#### Task statement:
Line by line, the data below should be set down unchanged, with images excluded.

▼

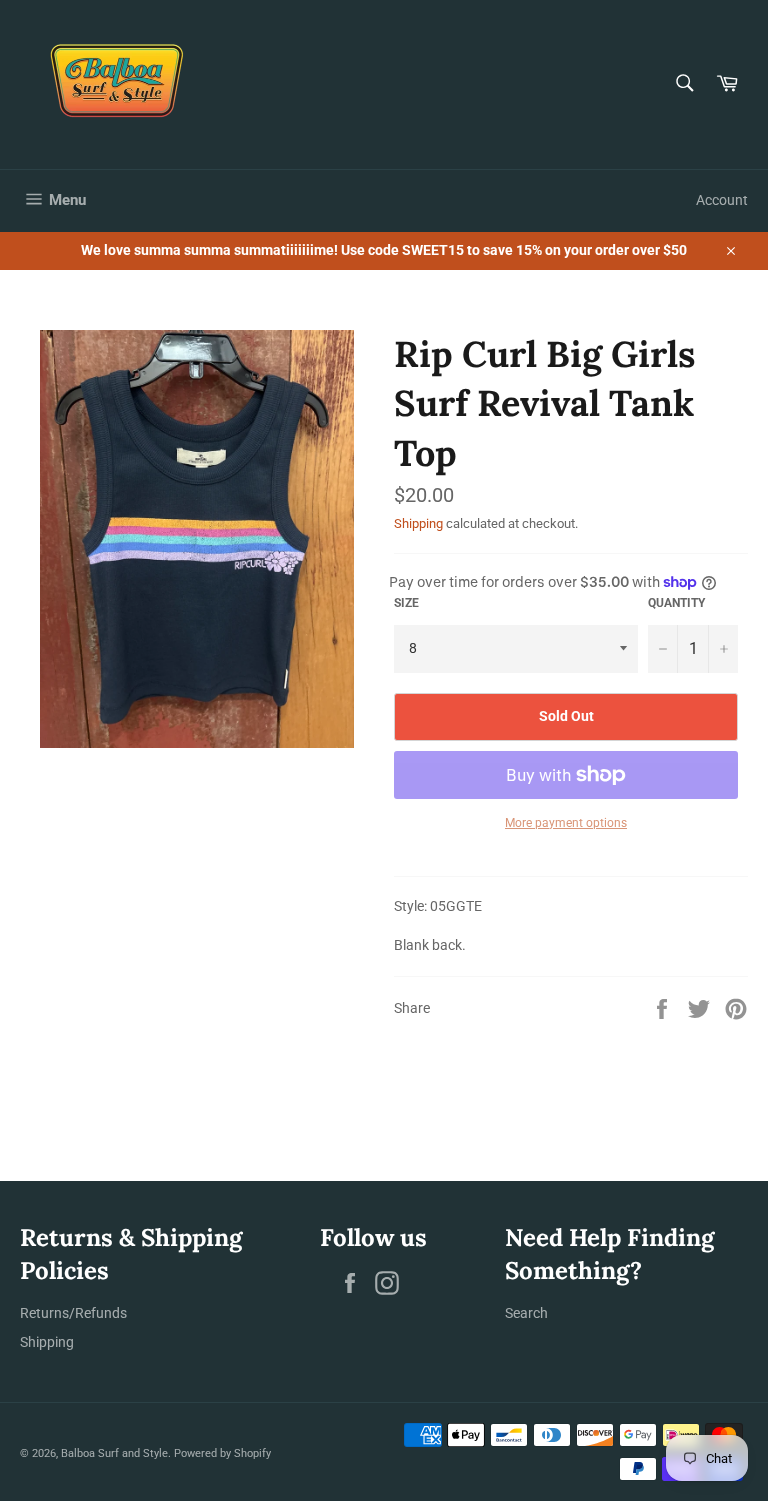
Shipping (418, 523)
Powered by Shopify (222, 1453)
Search (526, 1313)
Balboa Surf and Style (114, 1453)
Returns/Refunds (73, 1313)
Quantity (676, 603)
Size (406, 603)
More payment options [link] (566, 823)
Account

▲

#### Worked solution:
Shipping (418, 523)
Powered by Shopify (222, 1453)
Search (526, 1313)
Balboa Surf and Style (114, 1453)
Returns/Refunds (73, 1313)
Quantity (676, 603)
Size (406, 603)
More payment options [link] (566, 823)
Account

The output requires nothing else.